----- Source material -----

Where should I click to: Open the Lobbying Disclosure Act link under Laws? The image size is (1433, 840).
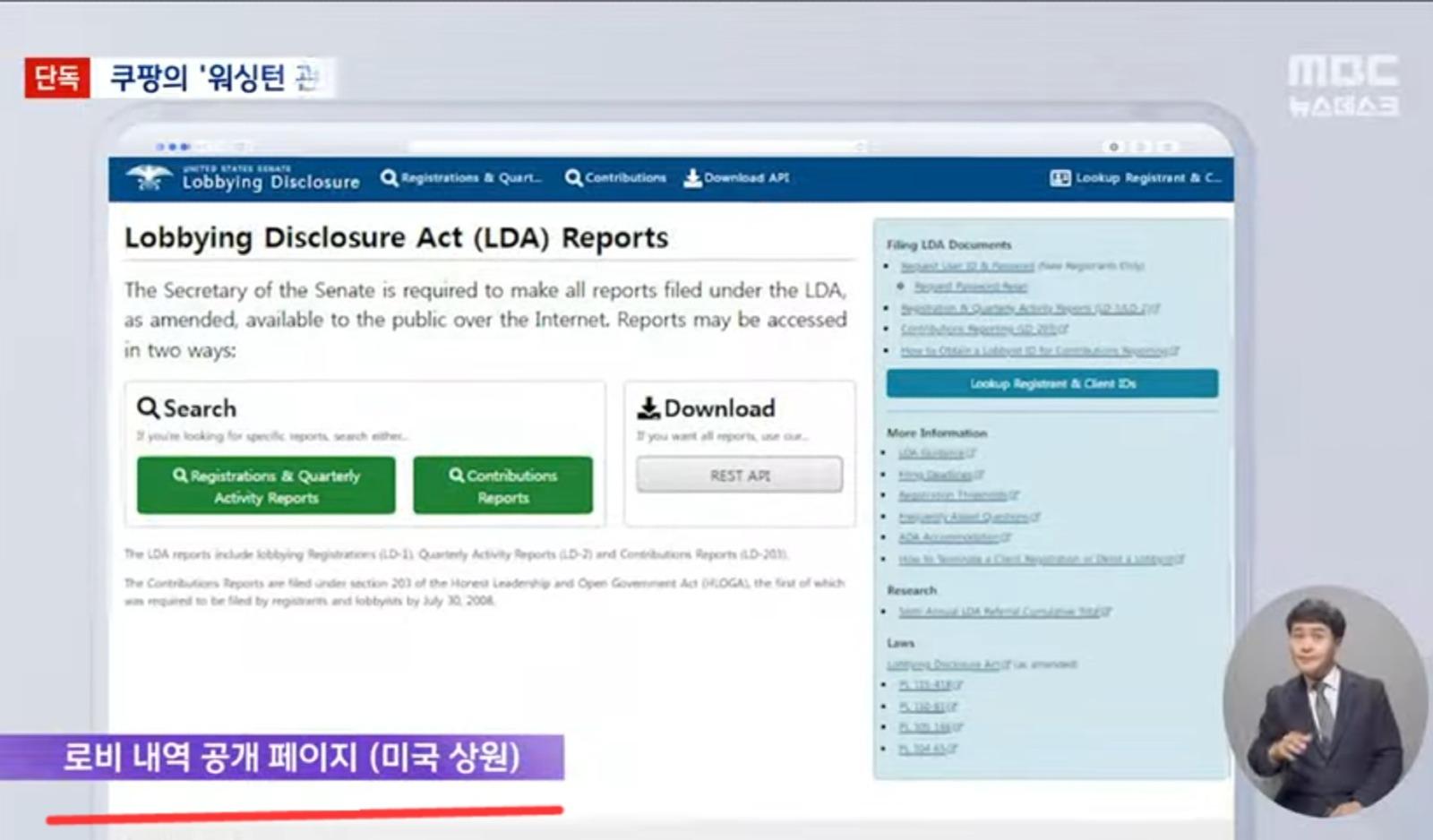tap(940, 664)
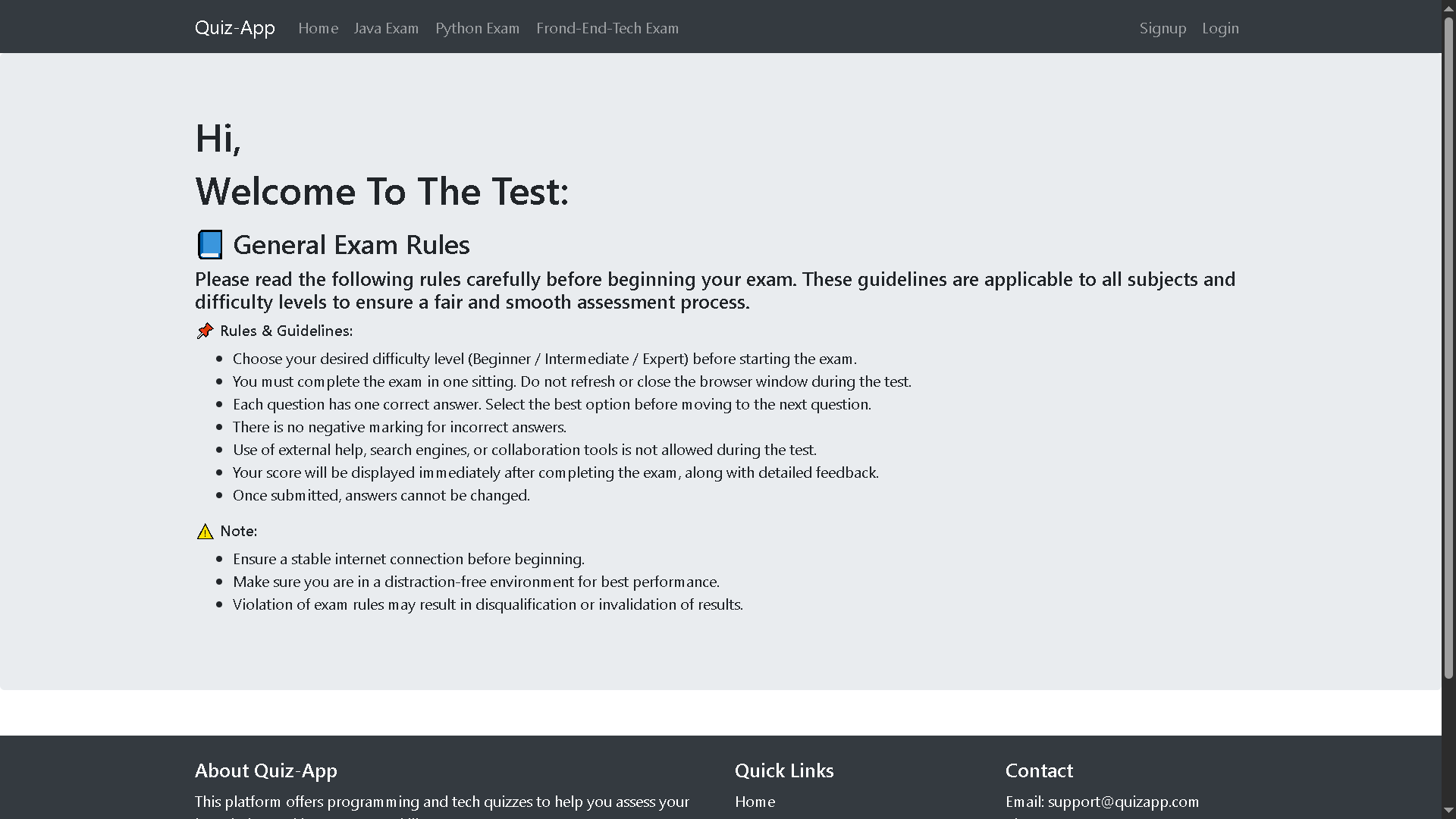Click the yellow warning triangle icon

(x=205, y=532)
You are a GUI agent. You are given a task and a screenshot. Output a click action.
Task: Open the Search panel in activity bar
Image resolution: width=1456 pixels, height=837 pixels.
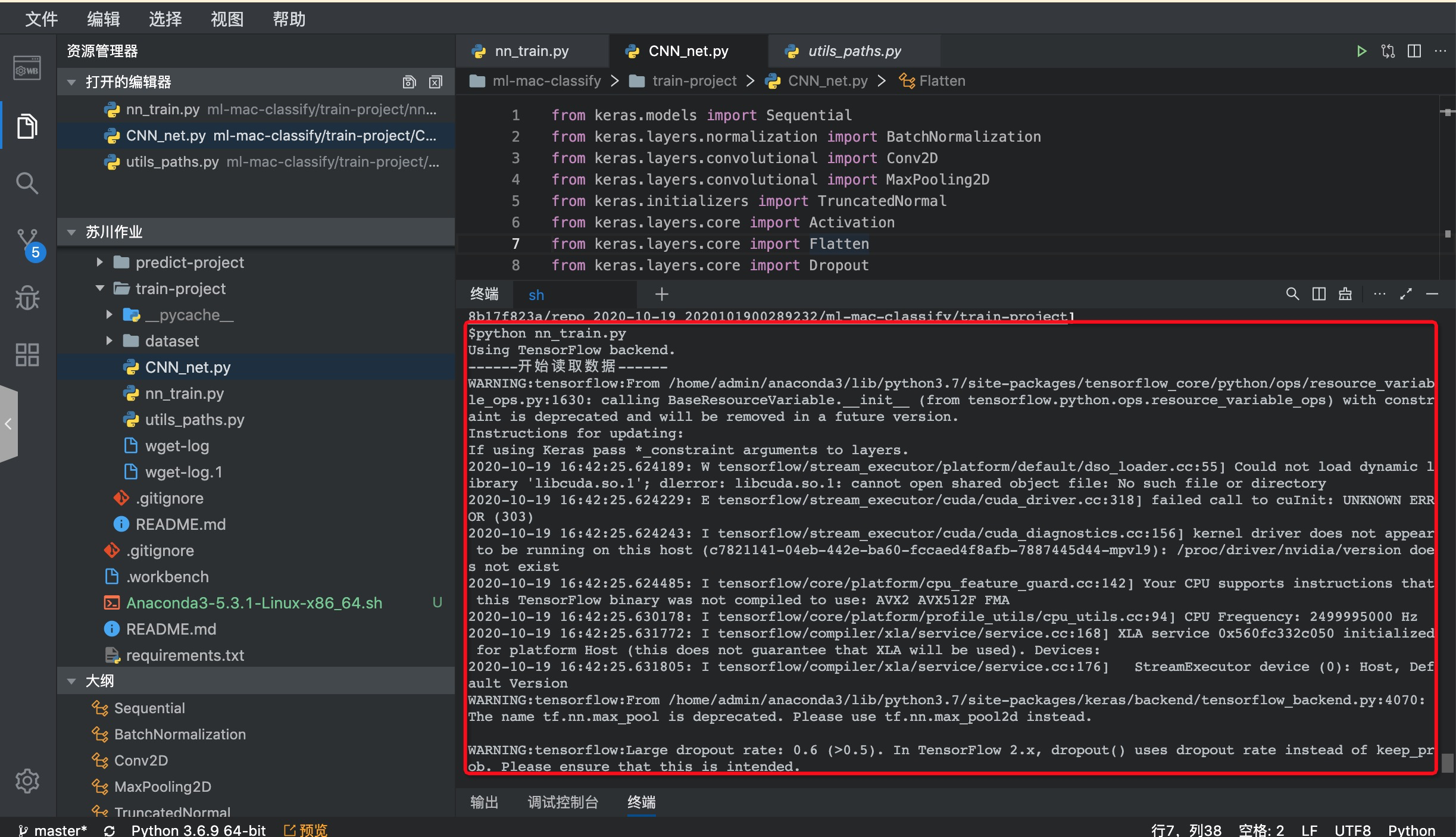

-----

Goal of the exercise: Transcribe all of the data above verbatim but omit every picture.

Response to the task:
Where should I click to: Open the Lobbying Disclosure Act link under Laws? The image size is (1433, 840).
tap(940, 664)
Click the yellow warning triangle icon

(x=205, y=532)
You are a GUI agent. You are given a task and a screenshot. Output a click action.
Task: Open the Search panel in activity bar
Image resolution: width=1456 pixels, height=837 pixels.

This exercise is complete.